BenchIE is a benchmark for measuring performance of Open Information Extraction (OIE) systems. Given manual annotations and a set of OIE extractions from different OIE systems, BenchIE measures precision, recall and F1 score based on our fact-based approach for evaluating OIE systems.
You can find the details about the benchmark in our paper BenchIE: Open Information Extraction Evaluation Based on Facts, Not Tokens.
- Requirements
- Demo
- Data formats and data handling
- Languages
- Facets
- Reproduce experiments
- License
- Citing
To run BenchIE, all you need to have is Python3 and NumPy (tested on version 1.21.1).
A demo is provided in demo.py
. In particular, for running BenchIE on the English datasets, use the following code snippet:
from benchie import Benchie
import numpy as np
import pdb
# Define input files
gold_annotation_file = "data/gold/2_annotators/benchie_gold_annotations_en.txt"
clausie_extractions_file = "data/oie_systems_explicit_extractions/clausie_explicit.txt"
minie_extractions_file = "data/oie_systems_explicit_extractions/minie_explicit.txt"
stanford_extractions_file = "data/oie_systems_explicit_extractions/stanford_explicit.txt"
openie6_extractions_file = "data/oie_systems_explicit_extractions/openie6_explicit.txt"
roie_t_extractions_file = "data/oie_systems_explicit_extractions/roi_t_explicit.txt"

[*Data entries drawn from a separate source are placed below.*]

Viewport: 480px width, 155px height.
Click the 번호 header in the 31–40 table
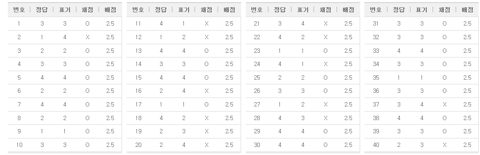pos(375,10)
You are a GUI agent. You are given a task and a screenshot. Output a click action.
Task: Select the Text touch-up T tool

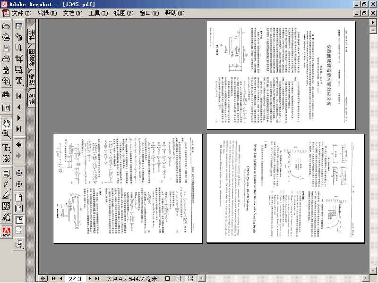pos(19,80)
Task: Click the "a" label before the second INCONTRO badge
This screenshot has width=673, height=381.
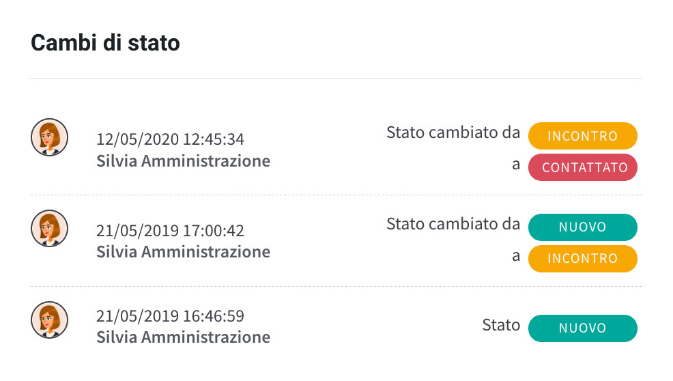Action: point(516,255)
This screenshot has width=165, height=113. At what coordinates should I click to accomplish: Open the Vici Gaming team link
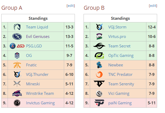pyautogui.click(x=119, y=94)
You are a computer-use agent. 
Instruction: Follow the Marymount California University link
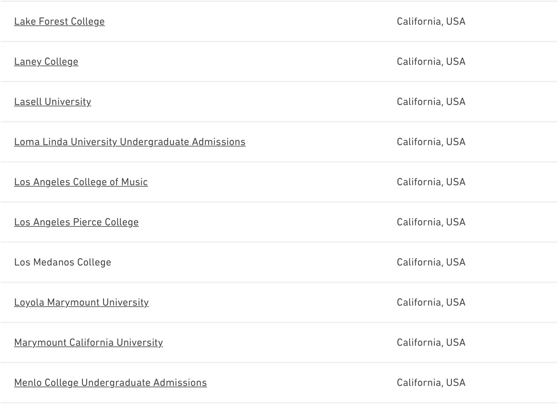coord(88,342)
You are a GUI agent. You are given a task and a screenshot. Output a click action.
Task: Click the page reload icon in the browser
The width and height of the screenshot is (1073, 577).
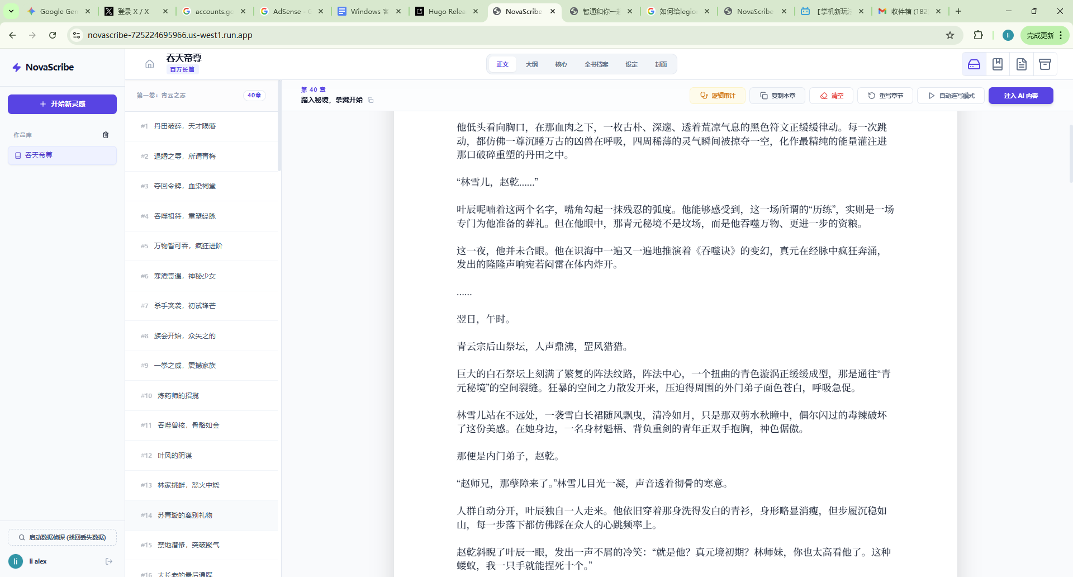tap(53, 35)
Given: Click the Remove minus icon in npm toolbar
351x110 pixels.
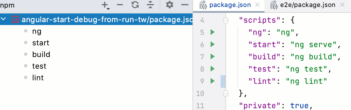Looking at the screenshot, I should pyautogui.click(x=120, y=5).
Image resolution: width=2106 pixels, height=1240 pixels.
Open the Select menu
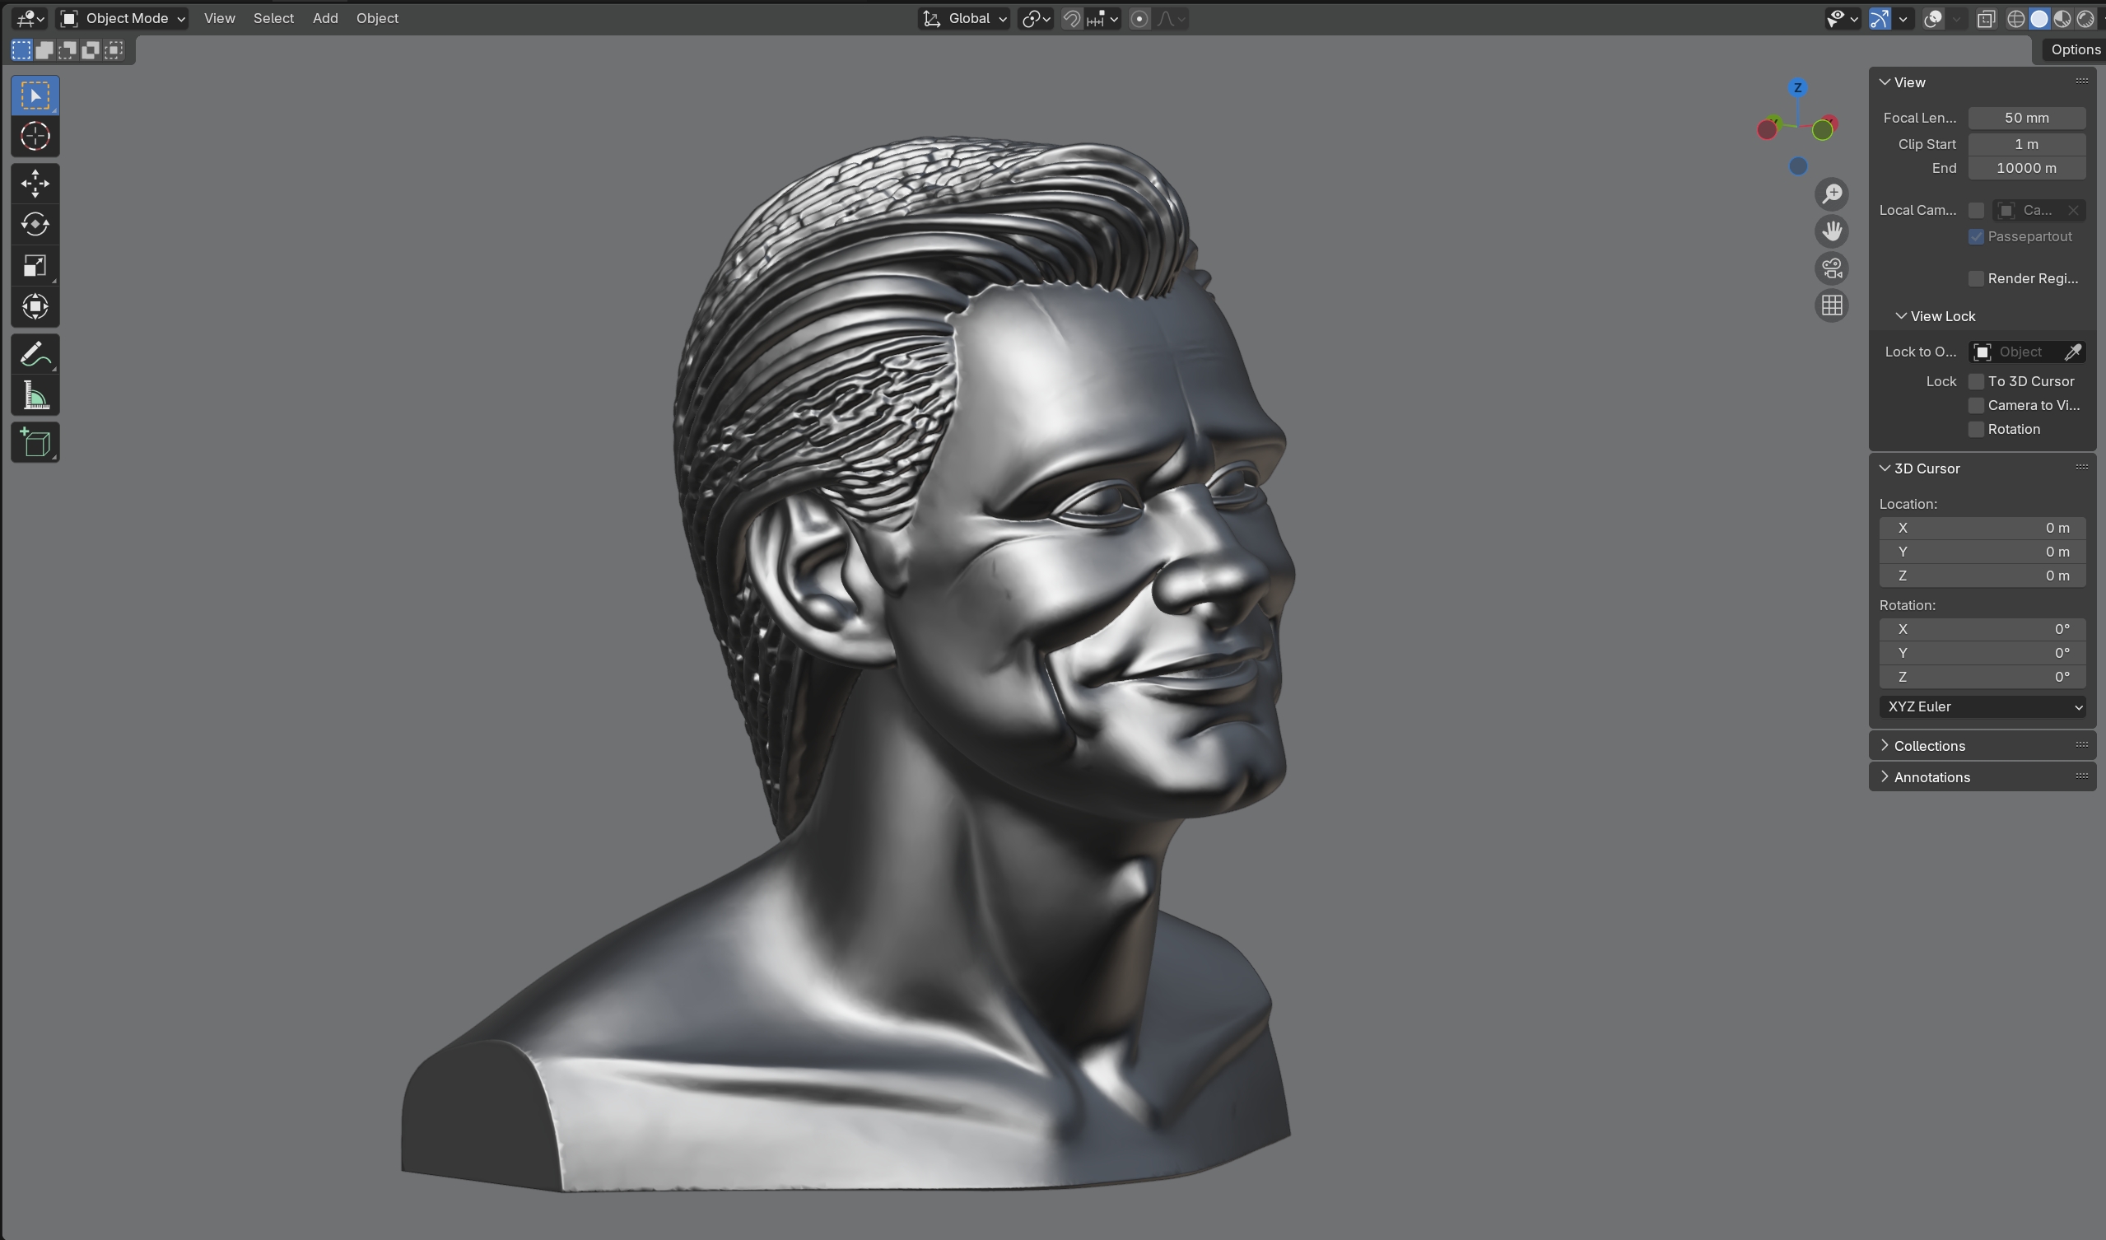(273, 18)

roie_n_extractions_file = "data/oie_systems_explicit_extractions/roi_n_explicit.txt"
naive_extractions_file = "data/oie_systems_explicit_extractions/naive_oie_extractions.txt"
m2oie_extraction_file = "data/oie_systems_explicit_extractions/m2oie_en_explicit.txt"
# Load gold annotations to BenchIE
benchie = Benchie()
benchie.load_gold_annotations(filename=gold_annotation_file)
# Add OIE systems extractions
benchie.add_oie_system_extractions(oie_system_name="clausie", filename=clausie_extractions_file)
benchie.add_oie_system_extractions(oie_system_name="minie", filename=minie_extractions_file)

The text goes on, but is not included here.